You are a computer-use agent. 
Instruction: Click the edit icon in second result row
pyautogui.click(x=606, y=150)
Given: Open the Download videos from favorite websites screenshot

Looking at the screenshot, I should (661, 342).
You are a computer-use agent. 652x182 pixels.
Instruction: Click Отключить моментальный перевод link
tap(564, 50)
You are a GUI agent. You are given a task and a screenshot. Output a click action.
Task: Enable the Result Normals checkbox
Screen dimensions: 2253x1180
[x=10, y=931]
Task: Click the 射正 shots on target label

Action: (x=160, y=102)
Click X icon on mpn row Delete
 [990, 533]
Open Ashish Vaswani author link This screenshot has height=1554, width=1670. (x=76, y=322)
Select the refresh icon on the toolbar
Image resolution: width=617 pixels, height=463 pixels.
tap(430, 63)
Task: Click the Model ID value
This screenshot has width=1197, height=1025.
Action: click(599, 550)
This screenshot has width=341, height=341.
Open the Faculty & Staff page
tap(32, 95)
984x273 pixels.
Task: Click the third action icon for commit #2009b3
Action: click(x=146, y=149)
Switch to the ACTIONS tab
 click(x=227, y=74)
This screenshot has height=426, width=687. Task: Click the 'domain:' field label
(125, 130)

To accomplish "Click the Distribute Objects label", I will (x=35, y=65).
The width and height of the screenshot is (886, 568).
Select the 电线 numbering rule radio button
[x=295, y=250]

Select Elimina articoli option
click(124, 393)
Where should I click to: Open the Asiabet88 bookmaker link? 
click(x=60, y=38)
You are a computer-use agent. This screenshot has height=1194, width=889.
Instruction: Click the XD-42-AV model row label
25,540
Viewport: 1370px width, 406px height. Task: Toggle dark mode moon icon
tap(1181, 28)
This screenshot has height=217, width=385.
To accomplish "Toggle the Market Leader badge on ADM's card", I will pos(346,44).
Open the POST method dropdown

========================

Written exercise: Reproduce the material verbatim from the line with "Switch to the ACTIONS tab" through the end of the material.

Full solution:
Switch to the ACTIONS tab
 click(x=227, y=74)
This screenshot has height=426, width=687. Task: Click the 'domain:' field label
(125, 130)

To accomplish "Click the Distribute Objects label", I will (x=35, y=65).
The width and height of the screenshot is (886, 568).
Select the 电线 numbering rule radio button
[x=295, y=250]

Select Elimina articoli option
click(124, 393)
Where should I click to: Open the Asiabet88 bookmaker link? 
click(x=60, y=38)
You are a computer-use agent. This screenshot has height=1194, width=889.
Instruction: Click the XD-42-AV model row label
25,540
Viewport: 1370px width, 406px height. Task: Toggle dark mode moon icon
tap(1181, 28)
This screenshot has height=217, width=385.
To accomplish "Toggle the Market Leader badge on ADM's card", I will pos(346,44).
Open the POST method dropdown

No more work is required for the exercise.